(Objetivo):
No texto extraído, que método foi usado para decorar os tendões do pé?

(Texto extraído):
- - - -

Encontro-me num estado de desleixo sem precedentes.- Anteontem andei todo o santo dia com uma mancha de café na camisola e nem liguei. Pior, fui a casa almoçar e voltei a sair sem me lembrar sequer de trocar de roupa. No dia anterior tive preguiça de passar a ferro umas calças, mas usei-as na mesma (há calças de ganga engelhadas que são fashion, as minhas não) - foram desenrugando ao longo do dia e ficaram um mimo.
- Ontem, belo dia enevoado com previsão de chuva, saio de casa (onde está um calor infernal) sem olhar antes pela janela, de sapatinho aberto (a pavonear, sem pudor, o belo do joanete do tamanho de Júpiter) e sem guarda-chuva. Pior, quando já estou no hospital há sei lá quantas horas, quando já passei pelos quartos todos da enfermaria e já vi todos os médicos, sento-me e olho para baixo... os meus pés, todos riscados e escritos a caneta azul. Foi a forma que arranjei, na noite anterior à uma da manhã, sentada na cama a estudar Anatomia (última cadeira do curso ainda por fazer), para decorar os tendões todos do pé: escrevê-los na pele. Sendo que o duche da manhã é tomado ainda de olhos fechados, sem as lentes postas e à pressa... deu nisto.

- - - -

(Dados):
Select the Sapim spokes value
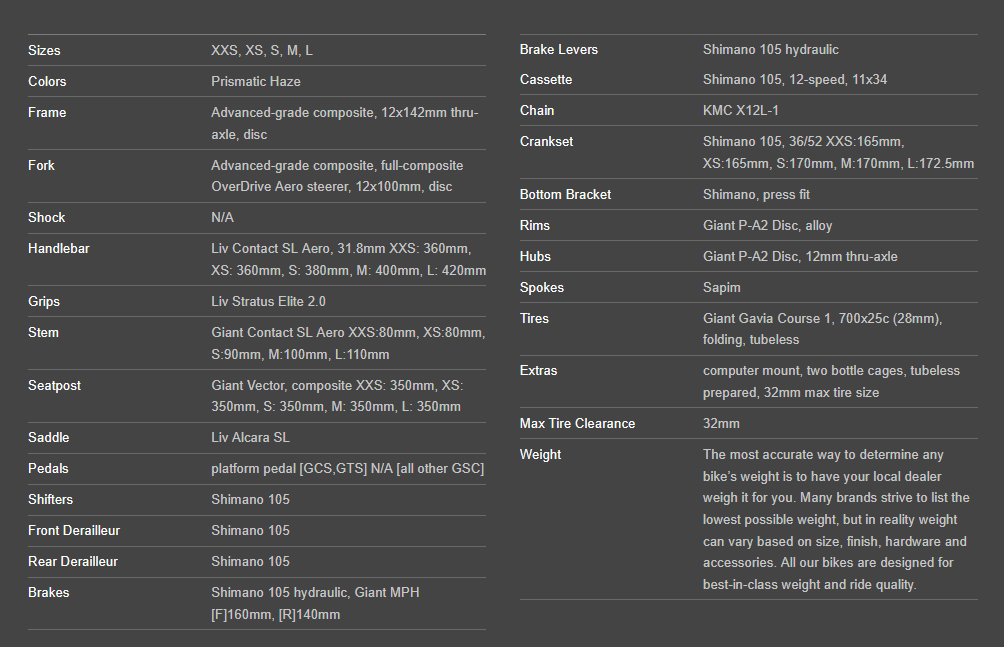 point(722,287)
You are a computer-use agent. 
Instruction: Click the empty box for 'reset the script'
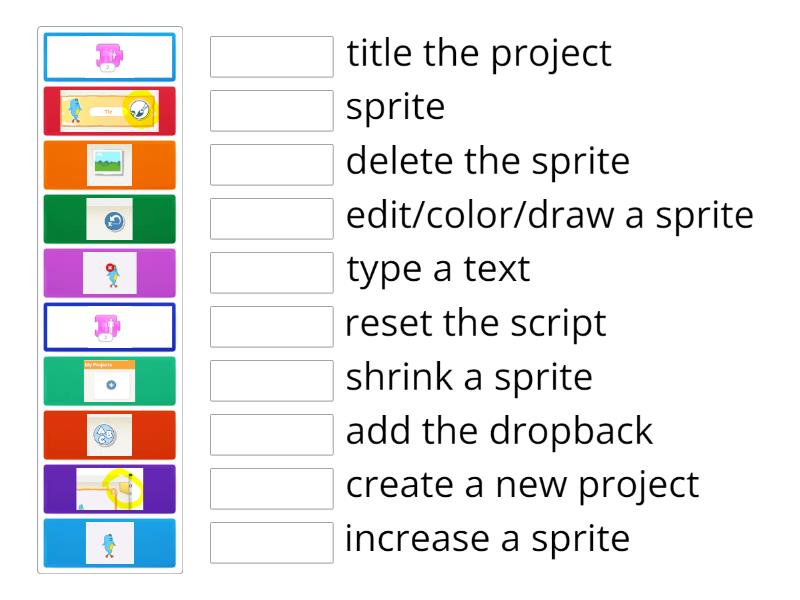point(272,327)
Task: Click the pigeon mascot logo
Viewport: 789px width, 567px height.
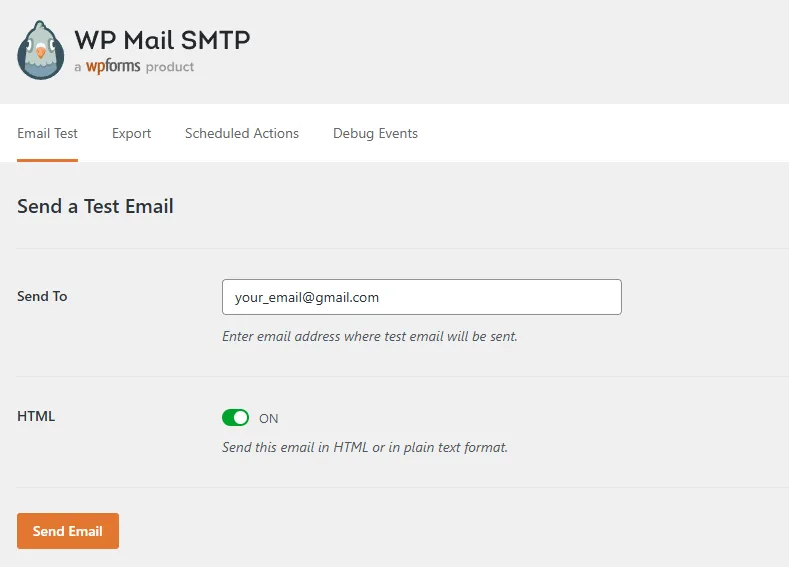Action: pos(40,51)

- - - -

(Resultado):
Os nomes dos tendões foram escritos na pele dos pés, a caneta azul.